> Retrospect uses several matching criteria to compare files
> that have already been backed up to what is about to be backed
> up. If one of the following has been changed at all,
> Retrospect will back up the file again:
> MAC files:
> name, size, type, creator, creation date and time,
> modify date and time, and label.
> PC files:
> name, size, modify date and time, file system.
Have you ever consider using something even more accurate as the
criterion--say, CRC32, or some sort of file signature? Will it
slow down Retrospect significantly than the current approach?
I'm asking because I've found many different applications put
same version of system files (dll and such) with different
date/time. The file name, size and version no. (by checking the
file's properties) stay the same, and a binary comparison would
show the two files are identical. They have touched the
date/time probably because they want all their files to have the
same date/time, or because the original software development
package (MS C++, Delphi, etc.) did so. And some other software
would make the date/time of its installation the date/time of
all the files it put in, regardless their original date/time.

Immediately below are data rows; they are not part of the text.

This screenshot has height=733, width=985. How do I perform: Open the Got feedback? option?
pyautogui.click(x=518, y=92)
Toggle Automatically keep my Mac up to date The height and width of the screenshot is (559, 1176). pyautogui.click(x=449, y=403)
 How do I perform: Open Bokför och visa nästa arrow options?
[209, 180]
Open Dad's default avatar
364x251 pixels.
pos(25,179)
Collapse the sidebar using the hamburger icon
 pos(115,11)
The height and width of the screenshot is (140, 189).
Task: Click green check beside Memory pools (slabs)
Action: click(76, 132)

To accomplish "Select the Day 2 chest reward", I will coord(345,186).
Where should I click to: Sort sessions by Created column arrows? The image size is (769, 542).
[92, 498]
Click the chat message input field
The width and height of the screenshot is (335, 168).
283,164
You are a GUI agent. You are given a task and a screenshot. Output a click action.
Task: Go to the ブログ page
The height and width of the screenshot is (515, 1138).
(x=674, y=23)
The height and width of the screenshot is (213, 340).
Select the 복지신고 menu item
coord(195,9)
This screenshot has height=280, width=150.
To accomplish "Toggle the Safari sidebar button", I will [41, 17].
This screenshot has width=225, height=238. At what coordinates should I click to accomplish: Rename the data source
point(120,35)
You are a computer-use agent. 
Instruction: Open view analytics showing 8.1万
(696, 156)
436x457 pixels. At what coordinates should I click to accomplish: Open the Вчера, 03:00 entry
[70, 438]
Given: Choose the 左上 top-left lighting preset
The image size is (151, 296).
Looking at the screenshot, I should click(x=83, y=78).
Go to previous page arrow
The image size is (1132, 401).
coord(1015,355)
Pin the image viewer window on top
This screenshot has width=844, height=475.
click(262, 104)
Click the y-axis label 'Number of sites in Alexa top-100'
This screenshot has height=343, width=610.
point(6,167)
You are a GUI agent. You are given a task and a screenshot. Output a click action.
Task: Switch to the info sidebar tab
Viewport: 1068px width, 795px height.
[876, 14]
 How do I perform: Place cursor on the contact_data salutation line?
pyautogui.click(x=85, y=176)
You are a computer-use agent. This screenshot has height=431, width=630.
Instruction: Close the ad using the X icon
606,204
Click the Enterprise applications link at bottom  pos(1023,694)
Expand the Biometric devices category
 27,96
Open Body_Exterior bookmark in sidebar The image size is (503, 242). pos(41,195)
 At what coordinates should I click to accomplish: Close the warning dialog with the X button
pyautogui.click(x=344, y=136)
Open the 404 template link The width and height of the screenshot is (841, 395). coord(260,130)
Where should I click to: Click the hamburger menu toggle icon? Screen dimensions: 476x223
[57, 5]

Under current design, Retrospect would back those files up
again. By way of CRC32 check, Retrospect would find those files
are indeed identical to the original ones and skip them. It
would not only save storage space, but also give me extra
confidence for whenever I catch some new application overwriting
my system files, I can look in Retrospect's backup preview
window and find which of them are in fact identical (hence no
worry) and which are different (so I might have to restore my
backed up version to see which one is in fact newer).
I don't know if any application would change a file's content
without changing its date/time and size. But if that happens, a
CRC32 check would expose them, too.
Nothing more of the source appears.